_WHAT IS NEEDED_.
The full listing should be set down exactly as it reads.

_SUPPLIED RECORDS_.
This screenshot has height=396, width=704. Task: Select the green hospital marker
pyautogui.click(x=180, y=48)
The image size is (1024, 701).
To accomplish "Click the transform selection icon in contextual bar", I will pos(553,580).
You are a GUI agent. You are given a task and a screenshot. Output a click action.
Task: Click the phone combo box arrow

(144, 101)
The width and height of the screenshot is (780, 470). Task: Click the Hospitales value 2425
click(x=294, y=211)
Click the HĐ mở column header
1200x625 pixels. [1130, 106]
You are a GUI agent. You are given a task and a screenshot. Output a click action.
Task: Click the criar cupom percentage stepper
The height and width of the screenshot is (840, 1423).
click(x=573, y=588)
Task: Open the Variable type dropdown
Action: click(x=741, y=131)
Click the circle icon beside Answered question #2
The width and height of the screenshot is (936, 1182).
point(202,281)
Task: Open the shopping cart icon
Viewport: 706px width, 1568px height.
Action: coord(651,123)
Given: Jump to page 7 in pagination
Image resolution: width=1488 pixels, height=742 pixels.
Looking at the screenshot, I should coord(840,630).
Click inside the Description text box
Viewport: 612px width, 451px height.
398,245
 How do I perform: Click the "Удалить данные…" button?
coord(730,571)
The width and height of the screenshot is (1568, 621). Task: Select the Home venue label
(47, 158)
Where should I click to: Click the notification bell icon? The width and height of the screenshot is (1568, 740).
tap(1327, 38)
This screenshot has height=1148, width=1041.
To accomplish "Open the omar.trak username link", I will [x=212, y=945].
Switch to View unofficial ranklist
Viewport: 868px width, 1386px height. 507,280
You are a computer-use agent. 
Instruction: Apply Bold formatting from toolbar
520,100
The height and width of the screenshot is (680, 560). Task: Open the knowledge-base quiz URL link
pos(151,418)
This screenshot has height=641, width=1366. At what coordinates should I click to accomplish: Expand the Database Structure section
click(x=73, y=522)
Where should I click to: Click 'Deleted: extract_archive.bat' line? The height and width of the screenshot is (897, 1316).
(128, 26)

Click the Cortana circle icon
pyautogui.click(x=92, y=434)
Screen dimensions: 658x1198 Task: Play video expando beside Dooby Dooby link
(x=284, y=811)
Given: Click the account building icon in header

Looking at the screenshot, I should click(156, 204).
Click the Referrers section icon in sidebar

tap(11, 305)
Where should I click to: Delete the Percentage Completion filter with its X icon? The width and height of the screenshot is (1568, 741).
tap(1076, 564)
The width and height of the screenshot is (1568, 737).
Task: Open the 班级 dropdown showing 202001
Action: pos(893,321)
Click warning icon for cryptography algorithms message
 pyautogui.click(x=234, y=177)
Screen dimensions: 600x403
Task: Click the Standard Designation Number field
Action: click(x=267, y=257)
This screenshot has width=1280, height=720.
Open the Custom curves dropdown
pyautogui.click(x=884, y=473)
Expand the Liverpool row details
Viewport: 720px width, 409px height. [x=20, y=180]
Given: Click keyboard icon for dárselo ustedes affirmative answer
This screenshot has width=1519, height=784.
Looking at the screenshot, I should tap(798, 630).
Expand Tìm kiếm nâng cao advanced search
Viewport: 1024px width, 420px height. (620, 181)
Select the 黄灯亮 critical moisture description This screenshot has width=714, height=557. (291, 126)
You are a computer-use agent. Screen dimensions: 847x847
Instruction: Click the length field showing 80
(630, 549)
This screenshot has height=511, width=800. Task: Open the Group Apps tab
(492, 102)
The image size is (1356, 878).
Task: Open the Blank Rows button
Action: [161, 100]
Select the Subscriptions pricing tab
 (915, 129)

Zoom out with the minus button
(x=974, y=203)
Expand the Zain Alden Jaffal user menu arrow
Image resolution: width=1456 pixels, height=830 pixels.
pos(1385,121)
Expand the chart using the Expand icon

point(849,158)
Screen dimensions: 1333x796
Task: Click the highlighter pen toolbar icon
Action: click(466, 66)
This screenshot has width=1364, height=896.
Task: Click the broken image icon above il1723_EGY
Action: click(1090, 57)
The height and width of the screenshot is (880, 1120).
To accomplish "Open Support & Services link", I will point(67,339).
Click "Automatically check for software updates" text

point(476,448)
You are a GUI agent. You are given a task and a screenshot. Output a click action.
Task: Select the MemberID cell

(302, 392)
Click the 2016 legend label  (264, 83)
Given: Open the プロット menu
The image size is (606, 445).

_SOLVED PROBLEM_.
This screenshot has height=396, width=704. Task: Select the green hospital marker
pyautogui.click(x=180, y=48)
The image size is (1024, 701).
To accomplish "Click the transform selection icon in contextual bar", I will pos(553,580).
You are a GUI agent. You are given a task and a screenshot. Output a click action.
Task: Click the phone combo box arrow

(144, 101)
The width and height of the screenshot is (780, 470). Task: Click the Hospitales value 2425
click(x=294, y=211)
Click the HĐ mở column header
1200x625 pixels. [1130, 106]
You are a GUI agent. You are given a task and a screenshot. Output a click action.
Task: Click the criar cupom percentage stepper
The height and width of the screenshot is (840, 1423).
click(x=573, y=588)
Task: Open the Variable type dropdown
Action: click(x=741, y=131)
Click the circle icon beside Answered question #2
The width and height of the screenshot is (936, 1182).
point(202,281)
Task: Open the shopping cart icon
Viewport: 706px width, 1568px height.
Action: coord(651,123)
Given: Jump to page 7 in pagination
Image resolution: width=1488 pixels, height=742 pixels.
Looking at the screenshot, I should coord(840,630).
Click inside the Description text box
Viewport: 612px width, 451px height.
398,245
 How do I perform: Click the "Удалить данные…" button?
coord(730,571)
The width and height of the screenshot is (1568, 621). Task: Select the Home venue label
(47, 158)
Where should I click to: Click the notification bell icon? The width and height of the screenshot is (1568, 740).
tap(1327, 38)
This screenshot has height=1148, width=1041.
To accomplish "Open the omar.trak username link", I will [x=212, y=945].
Switch to View unofficial ranklist
Viewport: 868px width, 1386px height. 507,280
You are a computer-use agent. 
Instruction: Apply Bold formatting from toolbar
520,100
The height and width of the screenshot is (680, 560). Task: Open the knowledge-base quiz URL link
pos(151,418)
This screenshot has height=641, width=1366. At what coordinates should I click to accomplish: Expand the Database Structure section
click(x=73, y=522)
Where should I click to: Click 'Deleted: extract_archive.bat' line? The height and width of the screenshot is (897, 1316).
(128, 26)

Click the Cortana circle icon
pyautogui.click(x=92, y=434)
Screen dimensions: 658x1198 Task: Play video expando beside Dooby Dooby link
(x=284, y=811)
Given: Click the account building icon in header

Looking at the screenshot, I should click(156, 204).
Click the Referrers section icon in sidebar

tap(11, 305)
Where should I click to: Delete the Percentage Completion filter with its X icon? The width and height of the screenshot is (1568, 741).
tap(1076, 564)
The width and height of the screenshot is (1568, 737).
Task: Open the 班级 dropdown showing 202001
Action: pos(893,321)
Click warning icon for cryptography algorithms message
 pyautogui.click(x=234, y=177)
Screen dimensions: 600x403
Task: Click the Standard Designation Number field
Action: click(x=267, y=257)
This screenshot has width=1280, height=720.
Open the Custom curves dropdown
pyautogui.click(x=884, y=473)
Expand the Liverpool row details
Viewport: 720px width, 409px height. [x=20, y=180]
Given: Click keyboard icon for dárselo ustedes affirmative answer
This screenshot has width=1519, height=784.
Looking at the screenshot, I should tap(798, 630).
Expand Tìm kiếm nâng cao advanced search
Viewport: 1024px width, 420px height. (620, 181)
Select the 黄灯亮 critical moisture description This screenshot has width=714, height=557. (291, 126)
You are a computer-use agent. Screen dimensions: 847x847
Instruction: Click the length field showing 80
(630, 549)
This screenshot has height=511, width=800. Task: Open the Group Apps tab
(492, 102)
The image size is (1356, 878).
Task: Open the Blank Rows button
Action: [161, 100]
Select the Subscriptions pricing tab
 (915, 129)

Zoom out with the minus button
(x=974, y=203)
Expand the Zain Alden Jaffal user menu arrow
Image resolution: width=1456 pixels, height=830 pixels.
pos(1385,121)
Expand the chart using the Expand icon

point(849,158)
Screen dimensions: 1333x796
Task: Click the highlighter pen toolbar icon
Action: click(466, 66)
This screenshot has width=1364, height=896.
Task: Click the broken image icon above il1723_EGY
Action: click(1090, 57)
The height and width of the screenshot is (880, 1120).
To accomplish "Open Support & Services link", I will point(67,339).
Click "Automatically check for software updates" text

point(476,448)
You are a GUI agent. You are given a task and a screenshot. Output a click action.
Task: Select the MemberID cell

(302, 392)
Click the 2016 legend label  (264, 83)
Given: Open the プロット menu
The image size is (606, 445).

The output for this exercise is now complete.